## Exercise details
What you copy should be the lines from the one with "The image size is (1568, 711)." through the end of the entries, word for word. Omit the pictures.

-=-=-

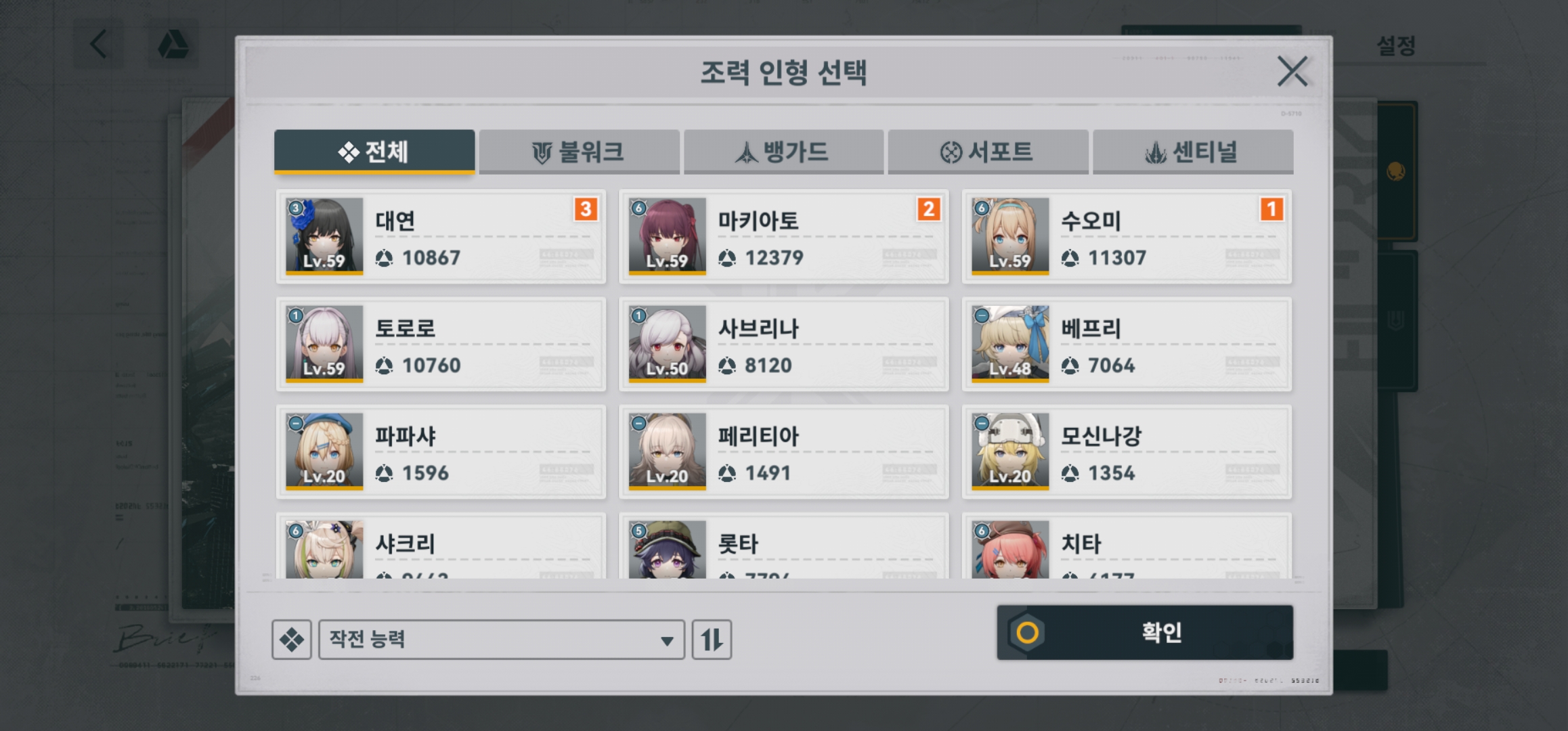This screenshot has width=1568, height=731.
Task: Switch to the 뱅가드 tab
Action: (783, 152)
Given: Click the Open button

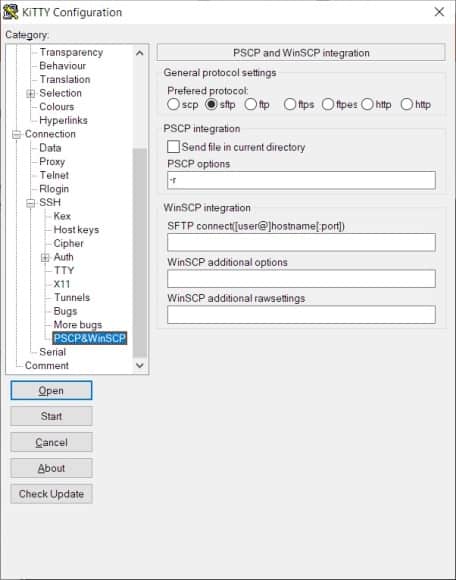Looking at the screenshot, I should click(51, 390).
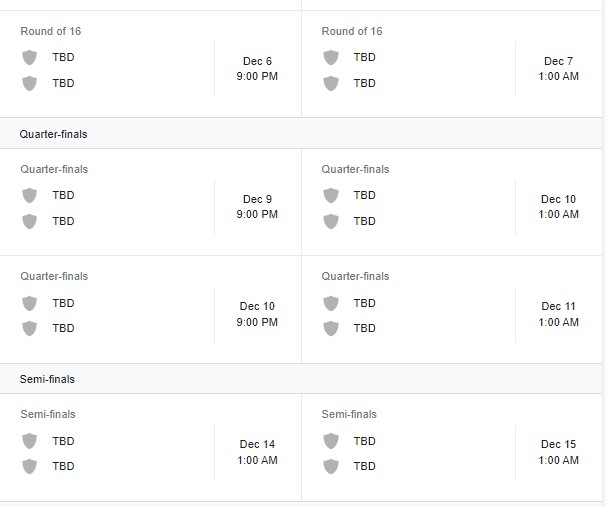Select bottom shield in Dec 15 semi-final
Screen dimensions: 606x507
[331, 466]
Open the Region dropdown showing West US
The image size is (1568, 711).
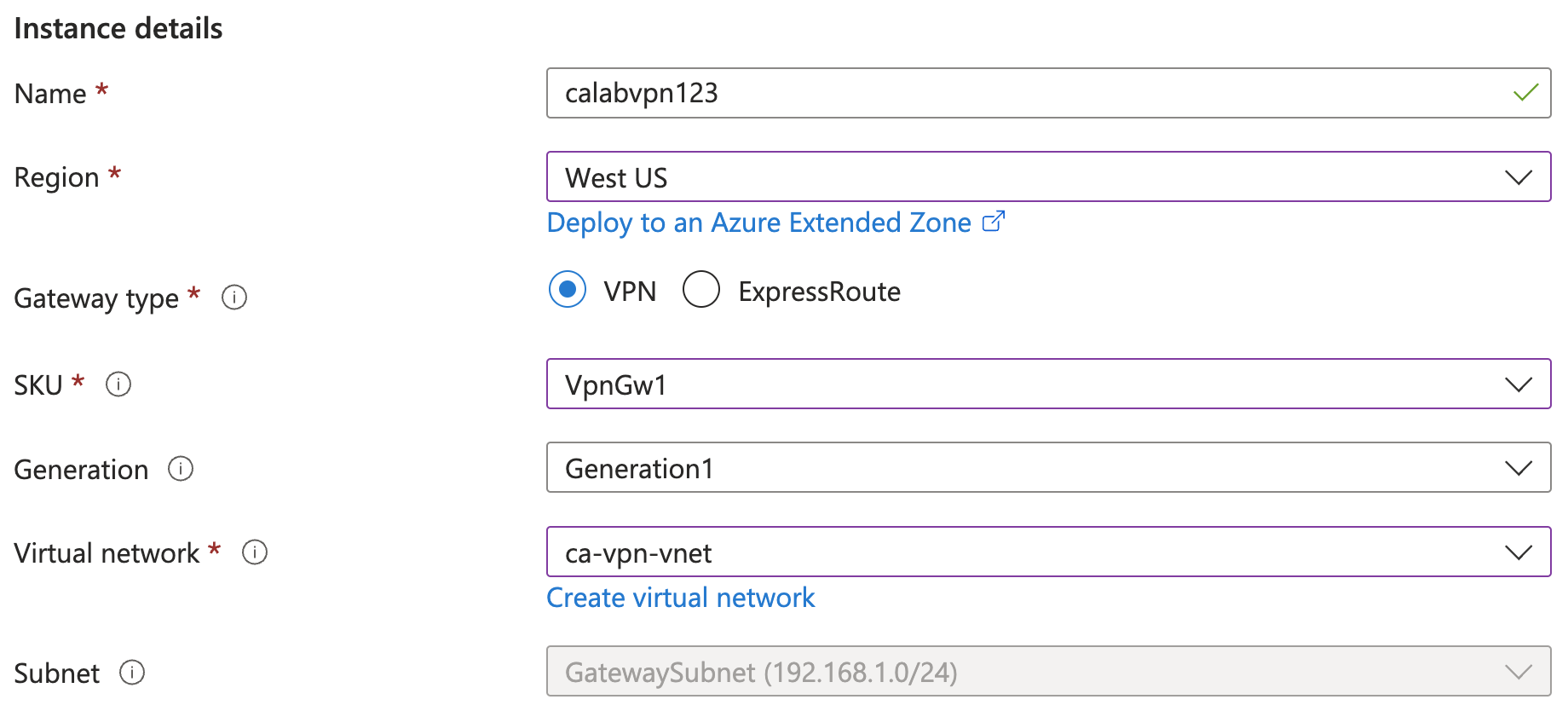1048,177
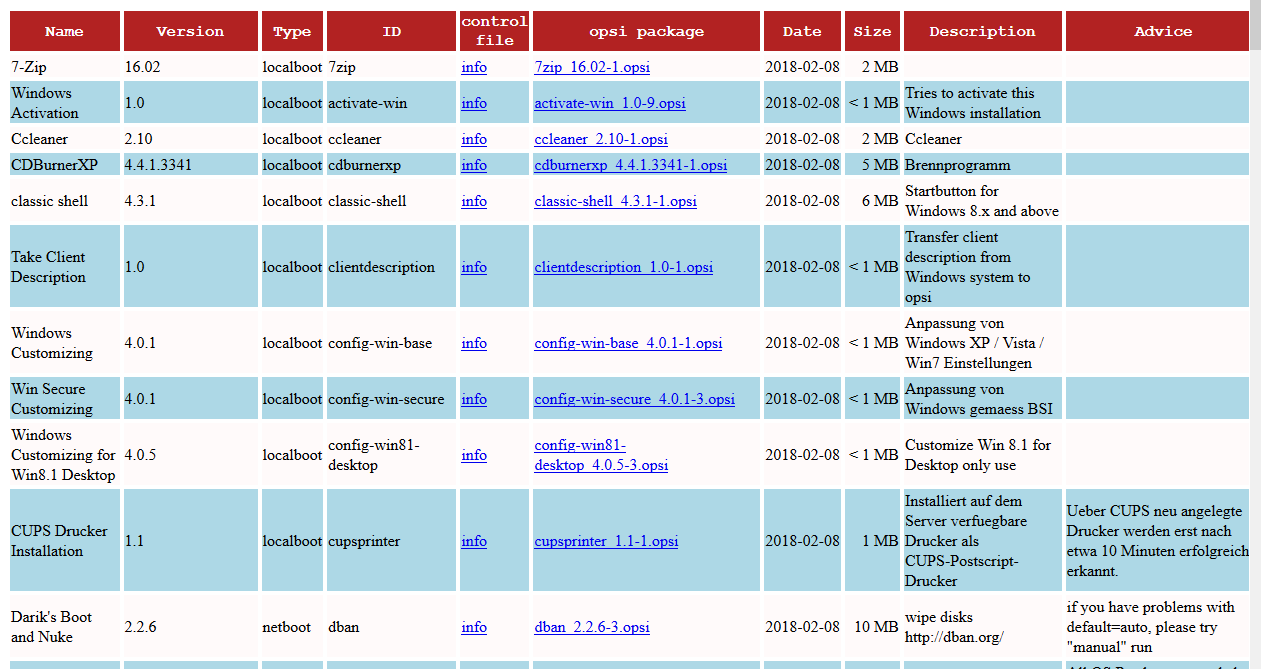This screenshot has height=669, width=1261.
Task: Click the Version column header
Action: pos(190,31)
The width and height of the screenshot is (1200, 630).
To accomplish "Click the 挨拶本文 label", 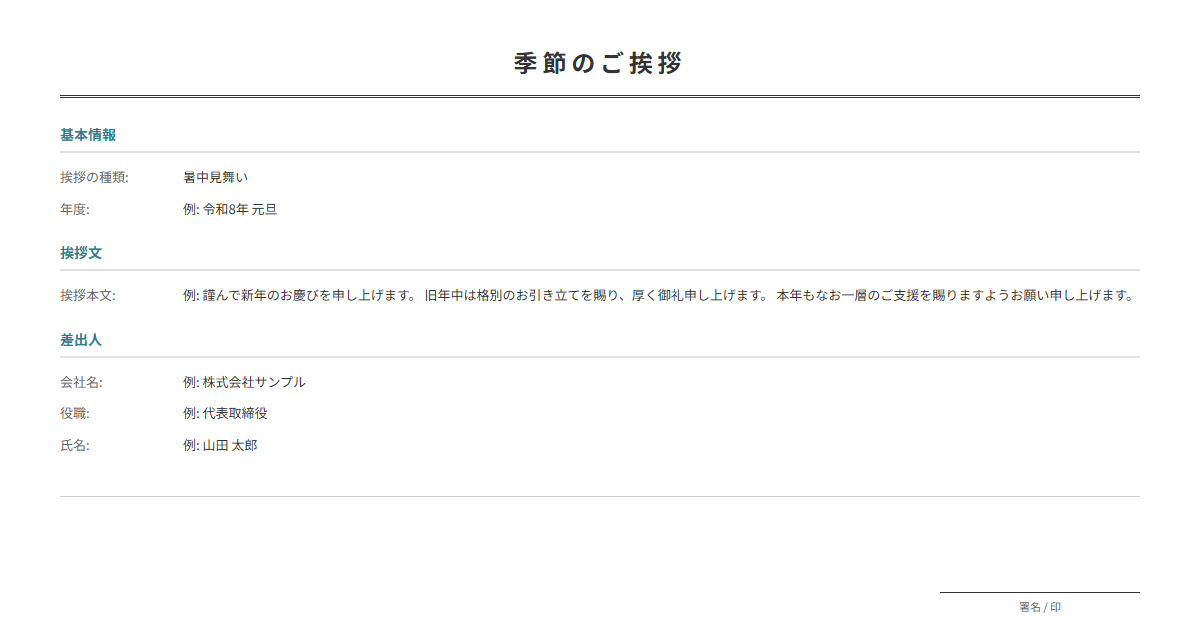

-=-=-

## Your solution
The image size is (1568, 711).
1048,177
This screenshot has height=669, width=1261.
Task: Click the Version column header
Action: pos(190,31)
The width and height of the screenshot is (1200, 630).
To accomplish "Click the 挨拶本文 label", 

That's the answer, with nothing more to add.